I have been looking for info on snakes breeding ect as we have a 10ft scrubby living in our roof . 

Snake 1 has been around for a while , well in fact I suspect it has always lived here and we moved in .. I relocated it about 4km to a large shed and thought it would settle in well , however it returned in a few days , I am 99% sure its the same one . so I told family that its OK it lives here and we just have too put up with it ... a few month go by .... till about 2 weeks ago when I look up too the rafters one morning and there is a second head looking down at me over the next week they have been pushing up into the ridge cap between the iron and cap it self and coiling around and sliding together , I figure that snake 2 is the male , hes thiner , lighter in color than 1 and much more quick to hide , hes a bit longer than 1 and they are both over 10ft ... 

So a few questions ? 
how long dose this mating carry on ?
will snake 2 go off back too the bush ?
will snake 1 lay eggs in the roof space ?
how many bloody baby snakes will I have too live with then?


I have a few shots of them , they aren't that good but I have orded a tripod for my camera so they will get better next week when it arrives .

Thanks in advance ...
Cheers


----------



## Renagade (Jul 18, 2008)

awesome.
do you like living in the daintree?


----------



## Drazzy (Jul 18, 2008)

rofl funny stuff


----------



## Chris1 (Jul 18, 2008)

oh man thats soo cool!!!!!!!

i'd love to find something like that living in my roof! 
(they'd have to be quieter than the possums)


----------



## Chris1 (Jul 18, 2008)

its got such a pretty face!!!


----------



## slim6y (Jul 18, 2008)

That's very awesome....

That's all I know about scrubbies - but I am writing to subscribe to this tread to see what others may say.


----------



## Violetilda (Jul 18, 2008)

Hope you don't have any small dogs running around.lol.


----------



## Jonno from ERD (Jul 18, 2008)

Daintree_Bunyip said:


> Well hello all , first post here .
> 
> I have been looking for info on snakes breeding ect as we have a 10ft scrubby living in our roof .
> 
> ...



G'day,

Hopefully I can provide a few answers for you...

Firstly, your ceiling space provides a perfect home for Scrubbies...it gives them an elevated sheltered area to thermoregulate and hide.

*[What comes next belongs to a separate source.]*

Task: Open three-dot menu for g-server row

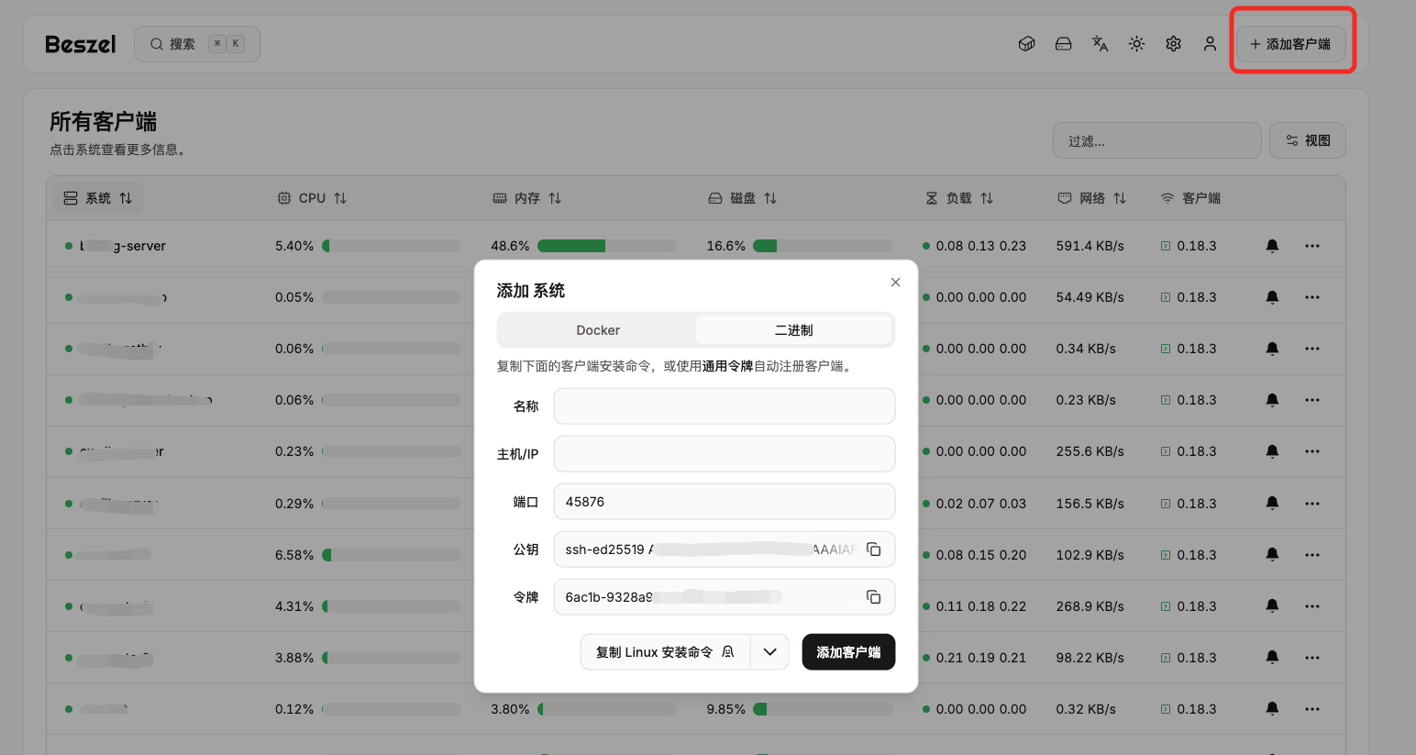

The only way to keep them out of your ceiling is to totally seal it off. Relocating them simply removes the individual animal and opens that spot up for the next one that findsit...

It's not uncommon to find aggregations of Scrubbies in the wild...there are plenty of photo's and documentation about certain rocky outcrops supporting dozens of them over winter, and they can all be seen in the mornings and afternoons out basking. I would hazard a guess that you are seeing a similar thing here. Snakes aren't communal animals, they are completely solitary, however they do respond to the same environmental stimulus so will be active at the same time and occassionally will utilise the same hide and basking spots, not because of the other animal but because those hide or basking spots are the "best" of the lot.

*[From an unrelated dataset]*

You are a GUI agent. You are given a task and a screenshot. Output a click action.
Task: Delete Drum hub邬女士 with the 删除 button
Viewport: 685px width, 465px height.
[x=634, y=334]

The chances of you having a clutch of baby Scrubbies invade your home is minimal but not impossible...

I'm very jealous 

Cheers


----------



## fraser888 (Jul 18, 2008)

Thats so cool. I fyou could find the eggs and incubate them you could have you own clutch of scrubbies. Do you have a licence?


----------



## Surfcop24 (Jul 18, 2008)

Wow.... So awesome..... IS that your home they are in...?? Sorry buts looks a bit like a shed...

As per Richard Shines "Australian Snakes".... Scrubbies have an average of 11 offspring per Lay.... So that is A number to work on...remembering of course..could have more or less, and some may not hatch...

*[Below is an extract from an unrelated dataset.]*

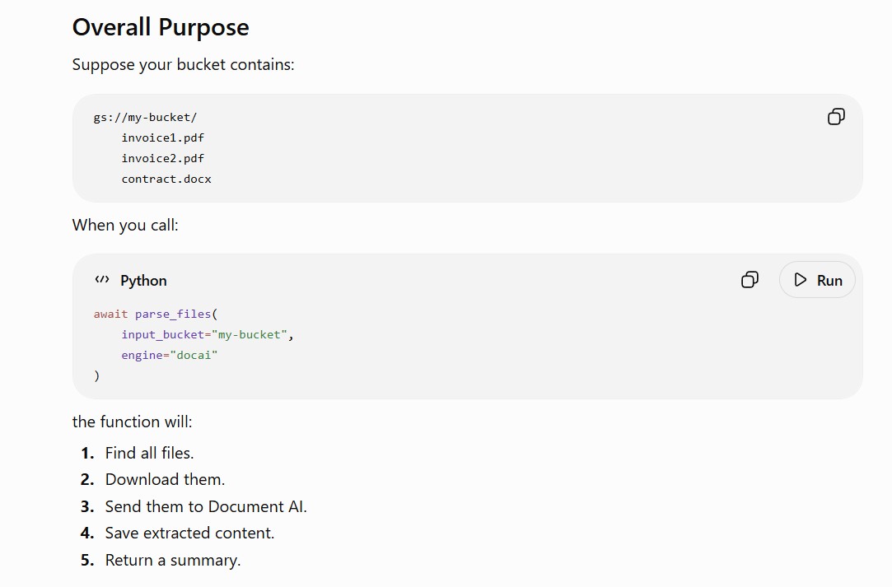Click list item 'Return a summary.'
892x587 pixels.
[x=173, y=561]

Have Fun.... Cant say I would be happy with a 10ft + scrubby possibly jumping out at me in the Dark....

But certainly would be happy for them to be outside....


----------



## Daintree_Bunyip (Jul 18, 2008)

Renagade: wouldn't live anywhere else, I'm almost a local now been up here 23 years.. 

Violetilda: No no small dogs just one large dog that totally ignores snakes , have seen her just watch as a red belly slid past her and into the laundry ...

Jonno ERD: Thanks for the good reply, 

Fraser888: No no license , I'm not a Snake person . I don't want a clutch of Scrubbies . I am just interested in them as they live here too... I wouldn't mind if they moved out but I don't think that is going too happen So I'll take a few pics watch them and learn a bit as I go . 

Surfcop24: Yes its our home , in fact that is the ridge in our bedroom . It was a large farm type shed with 1 bay enclosed as a weekender , We moved in at the end of last year and I have now enclosed 2 more bays as bedrooms and bathroom and a room for my brewery. The first bay is fully lined however as yet I have only lined a few walls in our bedrooms . I want too re roof before I put ceilings in the rest of it ...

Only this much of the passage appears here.